I won’t contest it through the courts. I will contest it here. This is why my husband is divorcing me:
Previous to the birth of The Boy, D worked long hours and commuted a long distance. We moved house to reduce this – this did not work. I always came second to her job, and after returning to work post-maternity this remained the case.
We were in absolutely shit loads of debt and I work in a volatile, redundancy-happy industry. When I returned to work post-maternity leave – just over 2 years ago – I was managing a team of 14 people. Today, I am managing 3. My employers have cut deep. I was the main wage earner, we needed my job to keep him in stupid Alan Partridge Lexuses, so yes. I worked long hours. Diddums.
No love in the relationship, no sexual relations during 2009 and 2010.
This is just a lie. I loved him dearly. And I might have worked long hours, but I made damn sure he knew that I loved him.
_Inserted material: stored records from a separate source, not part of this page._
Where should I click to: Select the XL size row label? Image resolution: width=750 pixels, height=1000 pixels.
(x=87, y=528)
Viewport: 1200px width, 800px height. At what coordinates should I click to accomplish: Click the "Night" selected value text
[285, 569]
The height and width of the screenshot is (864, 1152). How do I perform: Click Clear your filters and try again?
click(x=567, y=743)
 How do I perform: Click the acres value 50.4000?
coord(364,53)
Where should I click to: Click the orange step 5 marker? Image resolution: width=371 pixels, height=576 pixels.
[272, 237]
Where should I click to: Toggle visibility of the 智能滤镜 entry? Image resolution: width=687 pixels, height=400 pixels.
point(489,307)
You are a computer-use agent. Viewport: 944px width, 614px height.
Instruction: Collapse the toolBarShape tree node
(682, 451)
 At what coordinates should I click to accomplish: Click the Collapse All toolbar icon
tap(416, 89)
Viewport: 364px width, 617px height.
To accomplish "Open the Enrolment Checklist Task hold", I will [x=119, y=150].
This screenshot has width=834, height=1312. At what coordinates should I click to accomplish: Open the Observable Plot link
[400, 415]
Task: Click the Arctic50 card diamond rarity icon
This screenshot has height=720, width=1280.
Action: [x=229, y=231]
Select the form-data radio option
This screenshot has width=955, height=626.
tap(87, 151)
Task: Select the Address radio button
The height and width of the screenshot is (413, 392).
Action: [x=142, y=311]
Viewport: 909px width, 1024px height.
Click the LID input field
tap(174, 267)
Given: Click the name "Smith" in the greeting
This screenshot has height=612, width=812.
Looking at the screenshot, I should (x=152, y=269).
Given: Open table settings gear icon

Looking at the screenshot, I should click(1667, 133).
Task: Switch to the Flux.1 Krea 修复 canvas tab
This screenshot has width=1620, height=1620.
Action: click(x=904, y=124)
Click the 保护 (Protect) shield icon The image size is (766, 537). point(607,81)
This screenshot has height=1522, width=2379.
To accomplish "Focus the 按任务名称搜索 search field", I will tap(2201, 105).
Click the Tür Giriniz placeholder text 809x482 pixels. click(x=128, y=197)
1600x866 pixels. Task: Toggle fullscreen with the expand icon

And we did have sex. I’m not going to say we were at it like rabbits, but then I was a new mother, newly returned to full-time work. For her sake, I sincerely hope his new teen girlfriend doesn’t end up with an episiotomy scar that overheals and needs re-opening and restitching – or, if she does, that she can fuck her way through it better than I could.
I was a house husband, father and also had a high pressured full time job. No help from spouse other than financial.
Hmmm. We had a cleaner, so that’s the chores dealt with. I got The Boy up, dressed and breakfasted in the morning, and off to his childminder. My husband collected him at night – didn’t have to feed him, the childminder did that. My husband did the washing, I did the ironing. Neither of us walked the poor dog. He looked after the cars and the lawn, I did the grocery shopping. Oh, he did ALL the cooking for us, even at weekends, but then he wouldn’t let me. Hated the mess I make in the kitchen, and he was home earlier than me. We’d shifted our working days to suit childcare – he started earlier to finish earlier, I started later to finish later. His idea, not mine. I did all the cooking for The Boy, and led the way in all of the weaning/potty training/child raising decisions. So yeah. No help? Wanker.
Two very separate people with a child in common, no shared interests or friends.
Sort of true, and sort of not. We had shared friends. But they weren’t enough. He specifically wanted me to share HIS friends, and as they all seem to have married the girls who bullied me when I was 17, I wasn’t really up for this. I can see why that would frustrate him, but equally, he should see why hell would freeze over before I’d sit with Jo C at a dinner table.
Ah, that feels better. I have signed to say I’ve received it, and sent it back. One step closer to being totally free.